__What you will do__:
Each line in the data holding "computer" should be listed.

__Records provided__:
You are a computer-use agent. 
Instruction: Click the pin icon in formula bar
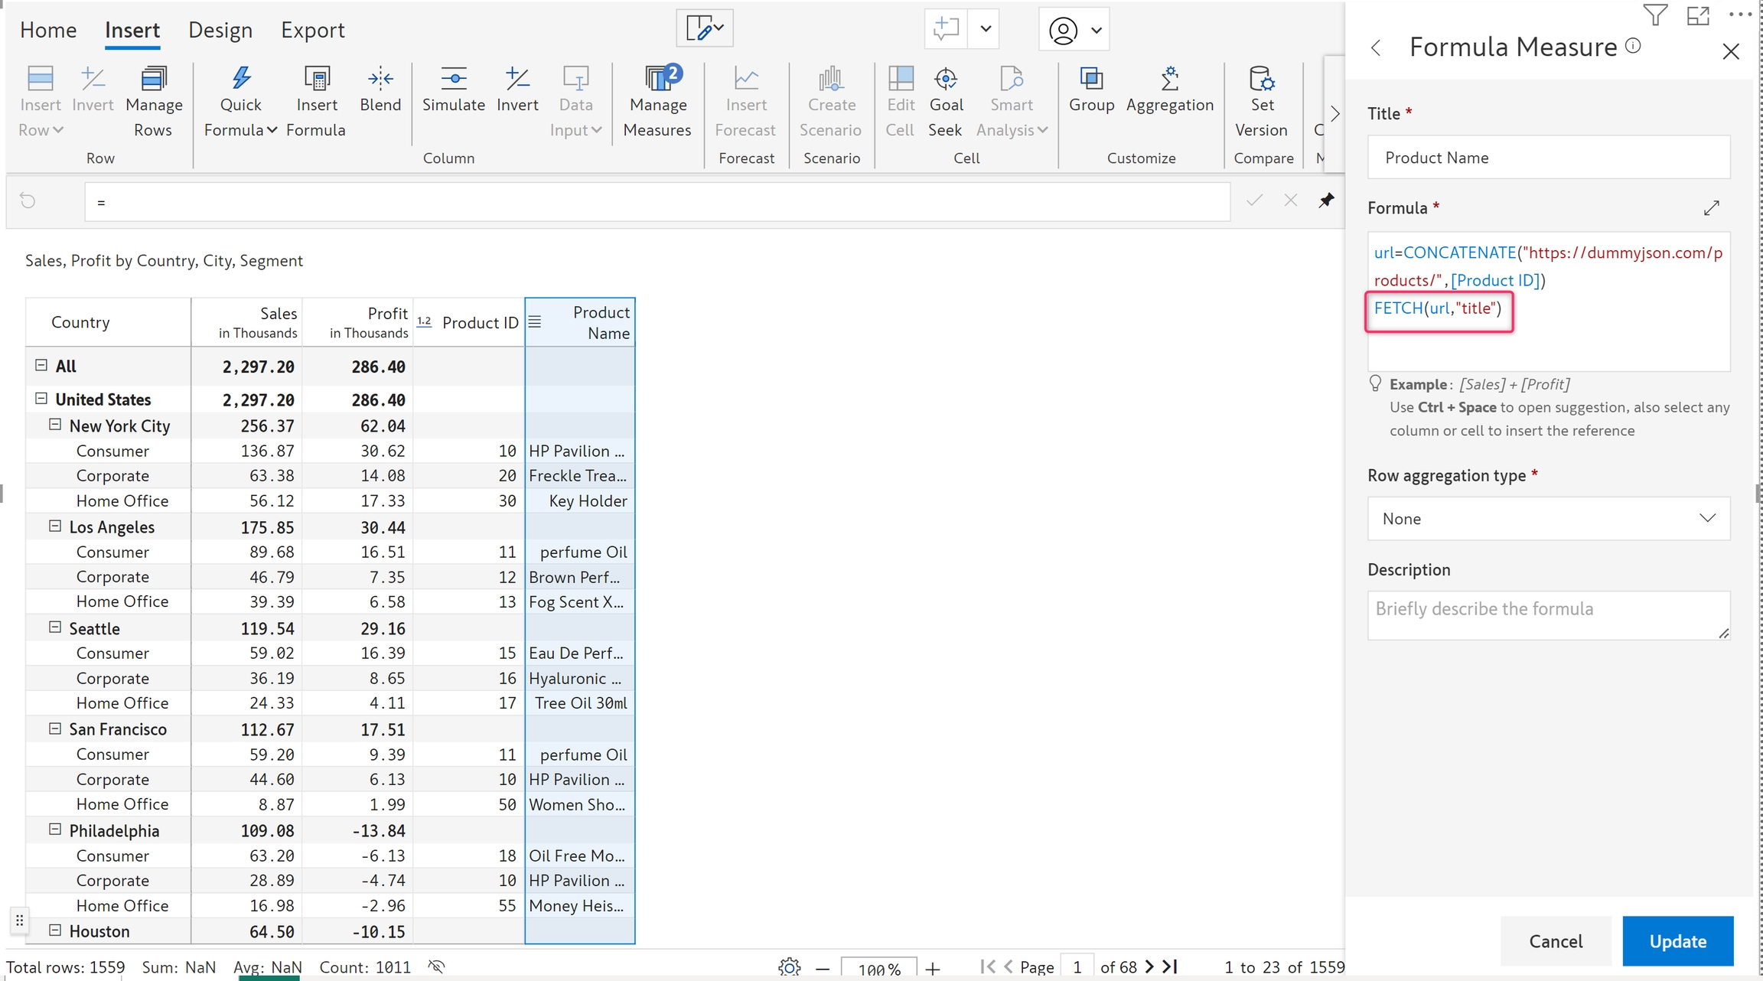(x=1326, y=200)
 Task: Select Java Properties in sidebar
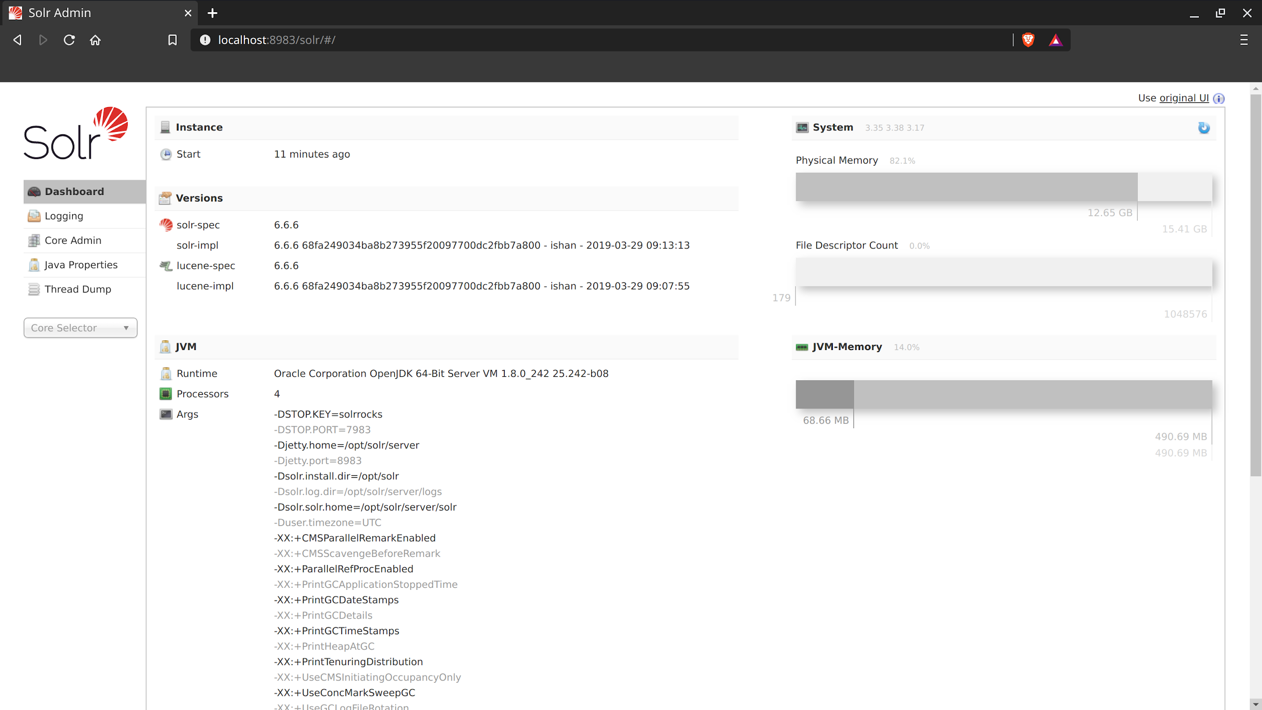point(81,265)
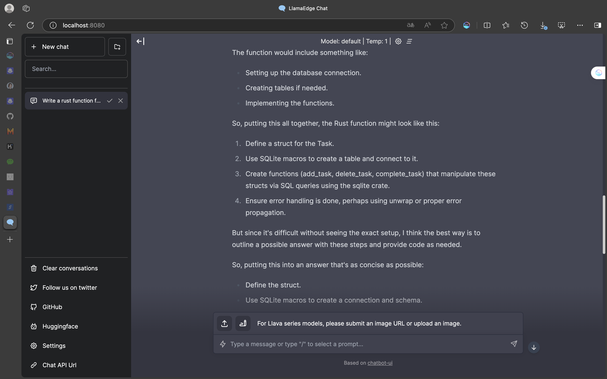Screen dimensions: 607x379
Task: Select Clear conversations menu item
Action: point(70,268)
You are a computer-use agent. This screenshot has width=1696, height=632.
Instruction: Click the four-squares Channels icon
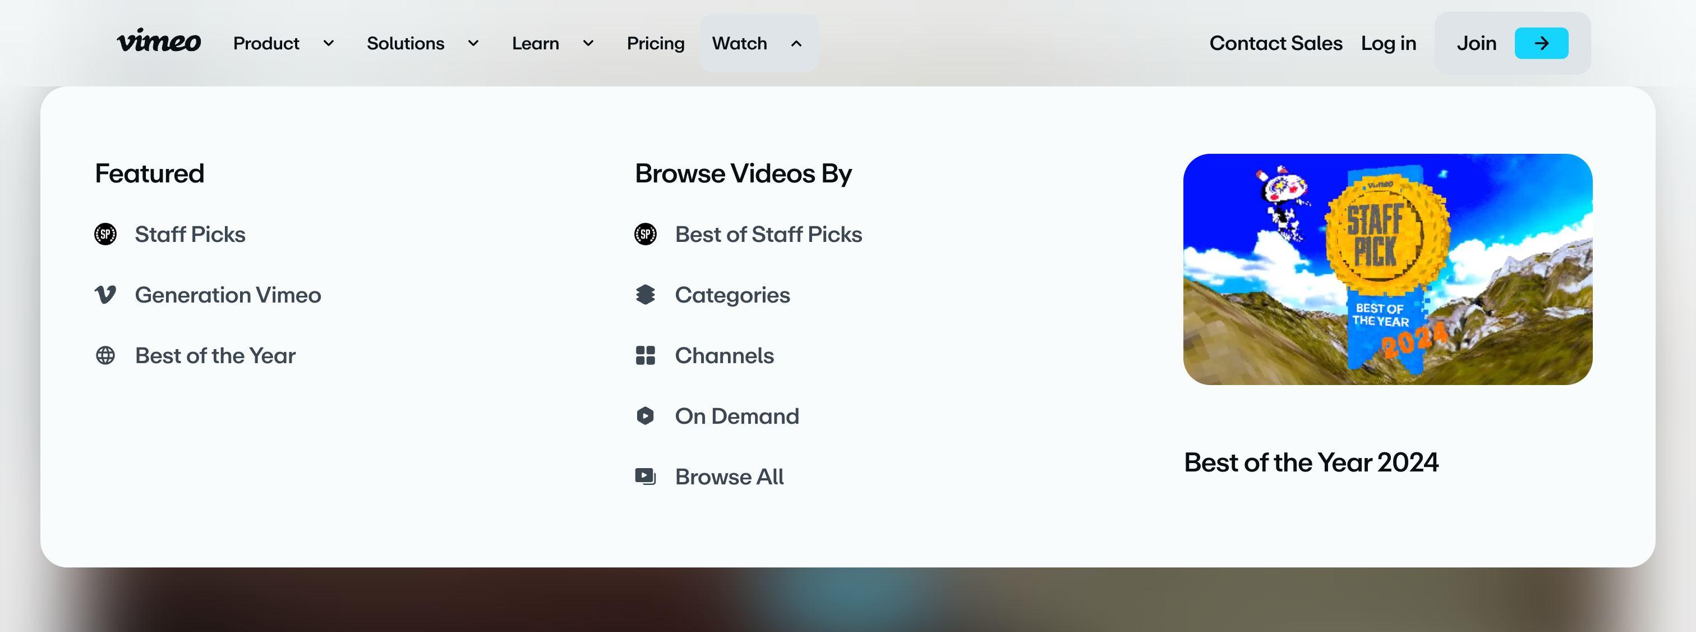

__Response area__:
You are a computer-use agent. 
You are a computer-use agent. This screenshot has width=1696, height=632.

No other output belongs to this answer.